* Data listing:
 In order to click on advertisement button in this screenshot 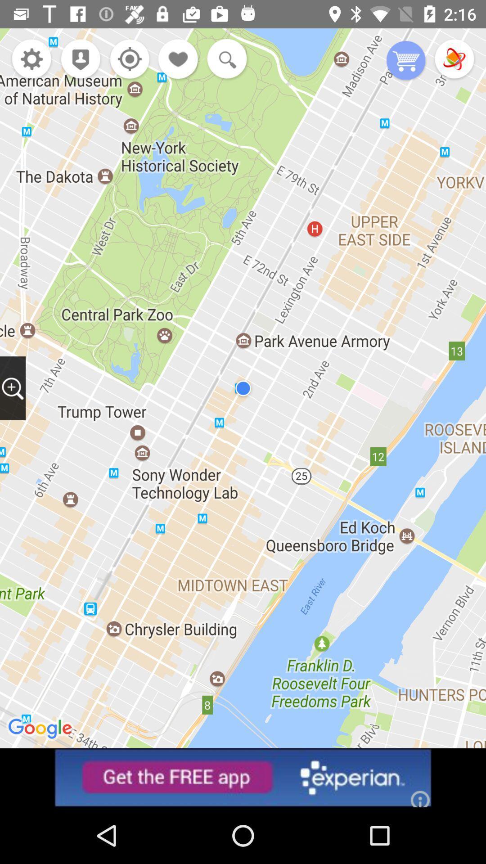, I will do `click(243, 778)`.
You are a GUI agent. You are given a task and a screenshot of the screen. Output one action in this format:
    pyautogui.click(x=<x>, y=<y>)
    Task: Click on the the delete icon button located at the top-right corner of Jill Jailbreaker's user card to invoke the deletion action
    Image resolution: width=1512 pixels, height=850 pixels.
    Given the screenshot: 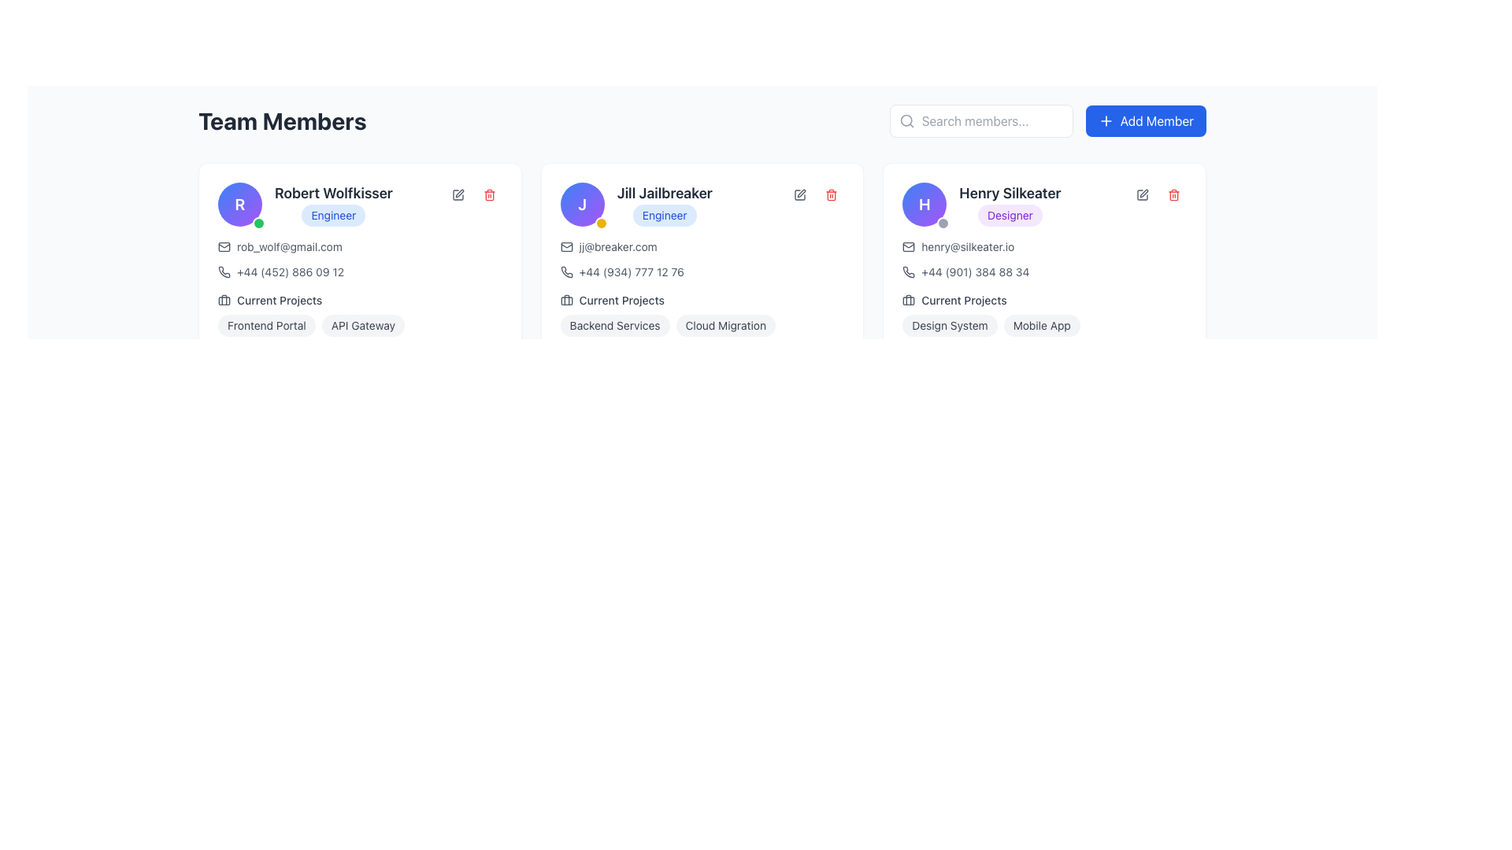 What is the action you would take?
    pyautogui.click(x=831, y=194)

* Written task: Could you copy out the entries word for word, beginning at the line that contains "You are a GUI" and stopping after the line that contains "Image resolution: width=1512"?

* In response:
You are a GUI agent. You are given a task and a screenshot of the screen. Output one action in this format:
    pyautogui.click(x=<x>, y=<y>)
    Task: Click on the the delete icon button located at the top-right corner of Jill Jailbreaker's user card to invoke the deletion action
    Image resolution: width=1512 pixels, height=850 pixels.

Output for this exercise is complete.